» **Your goal**
Copy the rows from the line containing "The image size is (1133, 1181)." through the line containing "480x360 pixels. point(113,54)", swapping "sketch window" for "drawing window" and keeping everything else the same.

──────── Given records

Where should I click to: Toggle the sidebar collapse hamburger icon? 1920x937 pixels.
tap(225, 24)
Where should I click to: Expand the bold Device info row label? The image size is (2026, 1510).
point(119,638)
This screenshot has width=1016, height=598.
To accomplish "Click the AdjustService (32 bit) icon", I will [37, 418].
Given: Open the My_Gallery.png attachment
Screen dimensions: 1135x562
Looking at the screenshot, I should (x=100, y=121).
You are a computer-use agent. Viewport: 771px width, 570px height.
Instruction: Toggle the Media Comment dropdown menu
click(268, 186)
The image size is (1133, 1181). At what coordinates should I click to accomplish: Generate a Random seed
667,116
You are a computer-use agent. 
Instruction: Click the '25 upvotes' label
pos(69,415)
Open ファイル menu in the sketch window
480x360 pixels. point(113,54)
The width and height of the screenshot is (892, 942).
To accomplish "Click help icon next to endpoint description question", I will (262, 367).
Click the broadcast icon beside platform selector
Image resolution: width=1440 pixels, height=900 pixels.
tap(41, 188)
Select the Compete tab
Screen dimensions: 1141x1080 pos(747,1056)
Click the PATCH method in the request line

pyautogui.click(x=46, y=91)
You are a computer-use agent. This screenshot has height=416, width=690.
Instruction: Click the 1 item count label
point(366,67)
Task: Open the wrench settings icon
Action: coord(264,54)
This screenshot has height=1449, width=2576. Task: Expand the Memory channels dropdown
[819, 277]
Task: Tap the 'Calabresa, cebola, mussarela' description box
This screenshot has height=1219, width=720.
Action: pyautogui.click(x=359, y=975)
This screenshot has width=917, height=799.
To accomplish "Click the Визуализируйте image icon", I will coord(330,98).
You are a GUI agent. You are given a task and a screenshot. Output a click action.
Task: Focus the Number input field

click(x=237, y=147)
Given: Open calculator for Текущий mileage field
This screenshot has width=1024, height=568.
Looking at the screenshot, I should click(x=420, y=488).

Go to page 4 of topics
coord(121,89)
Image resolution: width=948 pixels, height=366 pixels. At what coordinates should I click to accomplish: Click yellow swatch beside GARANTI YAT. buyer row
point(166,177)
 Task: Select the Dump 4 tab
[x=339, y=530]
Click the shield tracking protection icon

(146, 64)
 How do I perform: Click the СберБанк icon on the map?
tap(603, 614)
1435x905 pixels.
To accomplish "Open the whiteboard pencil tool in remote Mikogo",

────────────────

» **Complete output**
The image size is (1133, 1181). At what coordinates should I click to accomplish: Generate a Random seed
667,116
You are a computer-use agent. 
Instruction: Click the '25 upvotes' label
pos(69,415)
Open ファイル menu in the drawing window
480x360 pixels. point(113,54)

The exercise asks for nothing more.